Assuming you’ve cloned the repository, install the required packages:

pip install -e .[docs]

Then build them:

cd docs/
make html

Then you can open _build/html/index.html in your browser of choice.

Running the tests

Install the test requirements:

pip install -e .[test]

Then run with:

py.test

Notes

  1. This should be considered alpha software. You will encounter bugs and issues. Don’t deploy this to a live server, probably…
  2. Models generated on Keras using the Theano backend should in principle be supported. The only difference is the array ordering of convolutions. I haven’t tried this yet though, so an extra config parameter may be needed.

Credits

This package was created with Cookiecutter and the audreyr/cookiecutter-pypackage project template.

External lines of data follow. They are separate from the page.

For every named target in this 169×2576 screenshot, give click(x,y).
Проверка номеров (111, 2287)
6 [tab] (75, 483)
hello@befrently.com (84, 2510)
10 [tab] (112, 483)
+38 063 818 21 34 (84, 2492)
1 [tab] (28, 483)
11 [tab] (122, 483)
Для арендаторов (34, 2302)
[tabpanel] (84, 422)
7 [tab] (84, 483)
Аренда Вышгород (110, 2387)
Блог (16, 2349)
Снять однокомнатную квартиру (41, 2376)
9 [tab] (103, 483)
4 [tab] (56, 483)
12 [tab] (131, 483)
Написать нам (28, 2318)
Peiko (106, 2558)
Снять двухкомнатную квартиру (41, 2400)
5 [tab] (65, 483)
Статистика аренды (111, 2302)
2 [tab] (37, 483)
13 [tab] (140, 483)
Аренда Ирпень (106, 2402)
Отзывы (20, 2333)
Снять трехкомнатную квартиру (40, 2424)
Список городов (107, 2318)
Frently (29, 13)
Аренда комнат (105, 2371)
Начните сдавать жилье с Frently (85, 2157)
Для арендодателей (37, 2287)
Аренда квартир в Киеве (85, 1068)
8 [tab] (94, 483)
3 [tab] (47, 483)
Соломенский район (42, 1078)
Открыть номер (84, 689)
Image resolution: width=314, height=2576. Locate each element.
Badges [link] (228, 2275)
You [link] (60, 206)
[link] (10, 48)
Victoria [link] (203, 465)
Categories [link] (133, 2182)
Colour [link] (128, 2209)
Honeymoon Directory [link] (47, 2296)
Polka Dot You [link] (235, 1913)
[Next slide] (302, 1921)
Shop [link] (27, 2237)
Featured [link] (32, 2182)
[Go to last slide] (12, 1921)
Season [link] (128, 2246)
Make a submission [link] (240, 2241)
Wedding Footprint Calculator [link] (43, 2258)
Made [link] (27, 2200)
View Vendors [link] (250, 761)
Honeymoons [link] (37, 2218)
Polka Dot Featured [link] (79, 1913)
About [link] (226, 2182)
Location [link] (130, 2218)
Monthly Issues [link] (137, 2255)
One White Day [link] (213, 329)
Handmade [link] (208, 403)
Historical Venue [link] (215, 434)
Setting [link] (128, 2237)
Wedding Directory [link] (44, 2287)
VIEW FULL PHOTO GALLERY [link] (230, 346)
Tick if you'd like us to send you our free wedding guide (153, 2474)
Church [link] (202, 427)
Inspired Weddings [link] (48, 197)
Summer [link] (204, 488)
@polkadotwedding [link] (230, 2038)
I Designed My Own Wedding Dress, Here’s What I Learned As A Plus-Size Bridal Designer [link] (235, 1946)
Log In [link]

Making your own visualizations

Picasso is made with ease of adding new models in mind. This tutorial will show you how to make a new visualization from scratch. Our visualization will be based on the very simple ClassProbabilities (see ClassProbabilities code) visualization, along with its HTML template.

Setup

Every visualization requires a class defining its behavior and an HTML template defining its layout. You can put them in the visualizations and templates folder respectively. It’s important that the class name and HTML template name are the same.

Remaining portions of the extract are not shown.